Michal Hocko May 18, 2021, 11:17 a.m. UTC | #3
On Tue 18-05-21 12:32:12, David Hildenbrand wrote:
> On 18.05.21 12:07, Michal Hocko wrote:
> > [sorry for a long silence on this]
> > 
> > On Tue 11-05-21 10:15:31, David Hildenbrand wrote:
> > [...]
> > 
> > Thanks for the extensive usecase description. That is certainly useful
> > background. I am sorry to bring this up again but I am still not
> > convinced that READ/WRITE variant are the best interface.
> 
> Thanks for having time to look into this.
> 
> > > While the use case for MADV_POPULATE_WRITE is fairly obvious (i.e.,
> > > preallocate memory and prefault page tables for VMs), one issue is that
> > > whenever we prefault pages writable, the pages have to be marked dirty,
> > > because the CPU could dirty them any time. while not a real problem for
> > > hugetlbfs or dax/pmem, it can be a problem for shared file mappings: each
> > > page will be marked dirty and has to be written back later when evicting.
> > > 
> > > MADV_POPULATE_READ allows for optimizing this scenario: Pre-read a whole
> > > mapping from backend storage without marking it dirty, such that eviction
> > > won't have to write it back. As discussed above, shared file mappings
> > > might require an explciit fallocate() upfront to achieve
> > > preallcoation+prepopulation.
> > 
> > This means that you want to have two different uses depending on the
> > underlying mapping type. MADV_POPULATE_READ seems rather weak for
> > anonymous/private mappings. Memory backed by zero pages seems rather
> > unhelpful as the PF would need to do all the heavy lifting anyway.
> > Or is there any actual usecase when this is desirable?
> 
> Currently, userfaultfd-wp, which requires "some mapping" to be able to arm
> successfully. In QEMU, we currently have to prefault the shared zeropage for
> userfaultfd-wp to work as expected.

Just for clarification. The aim is to reduce the memory footprint at the
same time, right? If that is really the case then this is worth adding.

> I expect that use case might vanish over
> time (eventually with new kernels and updated user space), but it might
> stick for a bit.

Could you elaborate some more please?

> Apart from that, populating the shared zeropage might be relevant in some
> corner cases: I remember there are sparse matrix algorithms that operate
> heavily on the shared zeropage.

I am not sure I see why this would be a useful interface for those?

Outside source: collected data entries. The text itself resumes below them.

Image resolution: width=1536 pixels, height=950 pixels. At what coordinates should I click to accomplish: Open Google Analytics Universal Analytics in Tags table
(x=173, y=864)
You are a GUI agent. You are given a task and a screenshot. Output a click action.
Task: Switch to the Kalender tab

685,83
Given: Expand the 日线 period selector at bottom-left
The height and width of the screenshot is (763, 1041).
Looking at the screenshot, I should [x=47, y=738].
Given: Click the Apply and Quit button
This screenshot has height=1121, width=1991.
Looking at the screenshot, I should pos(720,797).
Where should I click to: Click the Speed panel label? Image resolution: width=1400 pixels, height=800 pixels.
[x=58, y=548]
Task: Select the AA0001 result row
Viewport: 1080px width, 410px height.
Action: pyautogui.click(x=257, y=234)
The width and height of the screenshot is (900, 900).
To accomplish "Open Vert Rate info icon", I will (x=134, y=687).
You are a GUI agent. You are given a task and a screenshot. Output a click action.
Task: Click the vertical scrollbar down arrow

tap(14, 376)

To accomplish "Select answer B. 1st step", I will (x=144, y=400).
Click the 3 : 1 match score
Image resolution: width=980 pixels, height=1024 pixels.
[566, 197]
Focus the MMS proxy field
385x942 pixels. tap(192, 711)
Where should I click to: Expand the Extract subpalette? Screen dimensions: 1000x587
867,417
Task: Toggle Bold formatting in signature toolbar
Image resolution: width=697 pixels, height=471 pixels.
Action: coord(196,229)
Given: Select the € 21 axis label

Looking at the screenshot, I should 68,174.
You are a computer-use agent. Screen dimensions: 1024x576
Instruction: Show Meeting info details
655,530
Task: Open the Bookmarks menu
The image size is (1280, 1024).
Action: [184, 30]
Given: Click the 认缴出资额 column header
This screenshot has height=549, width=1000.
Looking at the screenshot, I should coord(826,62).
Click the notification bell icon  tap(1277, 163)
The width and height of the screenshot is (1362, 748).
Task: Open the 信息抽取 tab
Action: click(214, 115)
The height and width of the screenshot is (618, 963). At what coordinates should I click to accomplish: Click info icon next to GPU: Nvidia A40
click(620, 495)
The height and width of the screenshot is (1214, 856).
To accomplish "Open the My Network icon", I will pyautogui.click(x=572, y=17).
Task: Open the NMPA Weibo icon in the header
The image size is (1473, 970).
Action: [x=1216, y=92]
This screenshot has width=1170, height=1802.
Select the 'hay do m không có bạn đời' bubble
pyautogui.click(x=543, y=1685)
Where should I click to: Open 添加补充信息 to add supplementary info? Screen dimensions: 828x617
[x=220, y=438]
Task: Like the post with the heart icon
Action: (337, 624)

Zero
page read fault is really low cost. Or are you worried about cummulative
overhead by entering the kernel many times?

> > So the split into these two modes seems more like gup interface
> > shortcomings bubbling up to the interface. I do expect userspace only
> > cares about pre-faulting the address range. No matter what the backing
> > storage is.
> > 
> > Or do I still misunderstand all the usecases?
> 
> Let me give you an example where we really cannot tell what would be best
> from a kernel perspective.
> 
> a) Mapping a file into a VM to be used as RAM. We might expect the guest
> writing all memory immediately (e.g., booting Windows). We would want
> MADV_POPULATE_WRITE as we expect a write access immediately.
> 
> b) Mapping a file into a VM to be used as fake-NVDIMM, for example, ROOTFS
> or just data storage. We expect mostly reading from this memory, thus, we
> would want MADV_POPULATE_READ.

I am afraid I do not follow. Could you be more explicit about advantages
of using those two modes for those example usecases? Is that to share
resources (e.g. by not breaking CoW)?

> Instead of trying to be smart in the kernel, I think for this case it makes
> much more sense to provide user space the options. IMHO it doesn't really
> hurt to let user space decide on what it thinks is best.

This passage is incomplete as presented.